Abstract

Mammalian fetal skin regenerates perfectly, but adult skin repairs by the formation of scar tissue. The cause of this imperfect repair by adult skin is not understood. In contrast, wounded adult amphibian (urodeles and anurans) skin is like mammalian fetal skin in that it repairs by regeneration, not scarring. Scar-free wound repair in adult Xenopus is associated with expression of the paired homeobox transcription factor Prx1 by mesenchymal cells of the wound, a feature shared by mesenchymal cells of the regeneration blastema of the axolotl limb. Furthermore, mesenchymal cells of Xenopus skin wounds that harbor the mouse Prx1-limb-enhancer as a transgene exhibit activation of the enhancer despite the fact that they are Xenopus cells, suggesting that the mouse Prx1 enhancer possesses all elements required for its activation in skin wound healing, even though activation of the same enhancer in the mouse is not seen in the wounded skin of an adult mouse. Elucidation of the role of the Prx1 gene in amphibian skin wound healing will help to clarify the molecular mechanisms of scarless wound healing.

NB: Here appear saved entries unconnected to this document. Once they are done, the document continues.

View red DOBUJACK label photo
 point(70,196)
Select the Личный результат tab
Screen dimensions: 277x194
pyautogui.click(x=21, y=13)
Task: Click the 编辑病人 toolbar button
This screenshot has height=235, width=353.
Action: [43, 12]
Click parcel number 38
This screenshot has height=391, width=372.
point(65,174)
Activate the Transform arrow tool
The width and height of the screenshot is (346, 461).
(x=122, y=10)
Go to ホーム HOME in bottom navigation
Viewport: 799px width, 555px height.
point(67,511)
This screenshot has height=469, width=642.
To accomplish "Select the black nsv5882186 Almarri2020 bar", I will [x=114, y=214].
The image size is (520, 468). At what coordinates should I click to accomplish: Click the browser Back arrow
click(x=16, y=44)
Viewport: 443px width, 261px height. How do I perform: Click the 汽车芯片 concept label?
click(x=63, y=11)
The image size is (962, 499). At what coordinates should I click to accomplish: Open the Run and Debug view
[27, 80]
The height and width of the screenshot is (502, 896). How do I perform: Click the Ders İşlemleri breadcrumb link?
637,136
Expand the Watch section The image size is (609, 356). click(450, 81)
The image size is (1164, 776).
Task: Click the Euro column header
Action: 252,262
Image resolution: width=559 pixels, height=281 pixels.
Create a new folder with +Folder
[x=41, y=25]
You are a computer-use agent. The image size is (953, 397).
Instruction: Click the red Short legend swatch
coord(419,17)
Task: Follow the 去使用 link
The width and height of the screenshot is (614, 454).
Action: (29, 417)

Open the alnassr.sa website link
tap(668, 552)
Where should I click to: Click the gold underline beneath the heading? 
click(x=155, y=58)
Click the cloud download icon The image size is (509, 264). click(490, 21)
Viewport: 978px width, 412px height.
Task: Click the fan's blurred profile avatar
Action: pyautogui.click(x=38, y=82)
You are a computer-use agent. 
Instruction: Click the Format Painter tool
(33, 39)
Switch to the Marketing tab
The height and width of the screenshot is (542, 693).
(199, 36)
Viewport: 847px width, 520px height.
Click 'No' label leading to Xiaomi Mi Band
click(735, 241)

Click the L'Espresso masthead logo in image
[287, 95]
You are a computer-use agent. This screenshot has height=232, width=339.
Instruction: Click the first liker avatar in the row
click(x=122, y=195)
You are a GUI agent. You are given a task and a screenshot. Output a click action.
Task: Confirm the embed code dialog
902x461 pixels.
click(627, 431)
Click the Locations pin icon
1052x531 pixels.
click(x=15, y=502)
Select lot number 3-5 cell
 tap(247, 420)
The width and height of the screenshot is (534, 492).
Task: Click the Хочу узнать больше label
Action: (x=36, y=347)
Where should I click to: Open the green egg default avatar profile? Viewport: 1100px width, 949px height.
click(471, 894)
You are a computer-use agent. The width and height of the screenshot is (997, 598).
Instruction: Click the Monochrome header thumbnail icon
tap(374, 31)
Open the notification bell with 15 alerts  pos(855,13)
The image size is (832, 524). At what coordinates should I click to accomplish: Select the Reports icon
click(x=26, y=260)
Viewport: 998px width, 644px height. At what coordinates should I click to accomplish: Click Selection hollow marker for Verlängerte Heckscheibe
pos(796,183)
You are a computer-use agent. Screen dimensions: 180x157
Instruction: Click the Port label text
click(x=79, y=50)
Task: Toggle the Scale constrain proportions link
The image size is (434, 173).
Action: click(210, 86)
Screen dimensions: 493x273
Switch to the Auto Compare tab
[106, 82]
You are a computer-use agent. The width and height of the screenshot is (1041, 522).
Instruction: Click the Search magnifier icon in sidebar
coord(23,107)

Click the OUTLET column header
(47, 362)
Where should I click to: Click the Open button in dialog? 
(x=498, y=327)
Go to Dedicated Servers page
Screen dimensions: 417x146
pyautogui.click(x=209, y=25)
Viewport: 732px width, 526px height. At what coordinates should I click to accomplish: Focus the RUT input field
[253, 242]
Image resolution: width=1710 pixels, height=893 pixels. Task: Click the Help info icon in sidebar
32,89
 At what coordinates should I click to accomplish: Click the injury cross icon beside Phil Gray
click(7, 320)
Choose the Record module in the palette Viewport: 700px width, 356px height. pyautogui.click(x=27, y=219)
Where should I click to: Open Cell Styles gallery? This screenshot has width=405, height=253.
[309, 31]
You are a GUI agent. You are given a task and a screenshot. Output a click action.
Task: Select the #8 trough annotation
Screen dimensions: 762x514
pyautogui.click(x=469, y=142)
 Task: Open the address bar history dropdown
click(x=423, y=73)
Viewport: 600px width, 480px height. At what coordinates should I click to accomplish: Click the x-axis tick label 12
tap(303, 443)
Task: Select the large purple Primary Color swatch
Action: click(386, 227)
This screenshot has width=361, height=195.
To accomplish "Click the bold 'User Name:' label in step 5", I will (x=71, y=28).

Shifting the molecular mechanism of wound repair in mammals to that of amphibians, including reactivation of the Prx1-limb-enhancer, will be an important clue to stimulate scarless wound repair in mammalian adult skin. Finding or creating Prx1-positive stem cells in adult mammal skin by activating the Prx1-limb-enhancer may be a fast and reliable way to provide for scarless skin wound repair, and even directly lead to limb regeneration in mammals.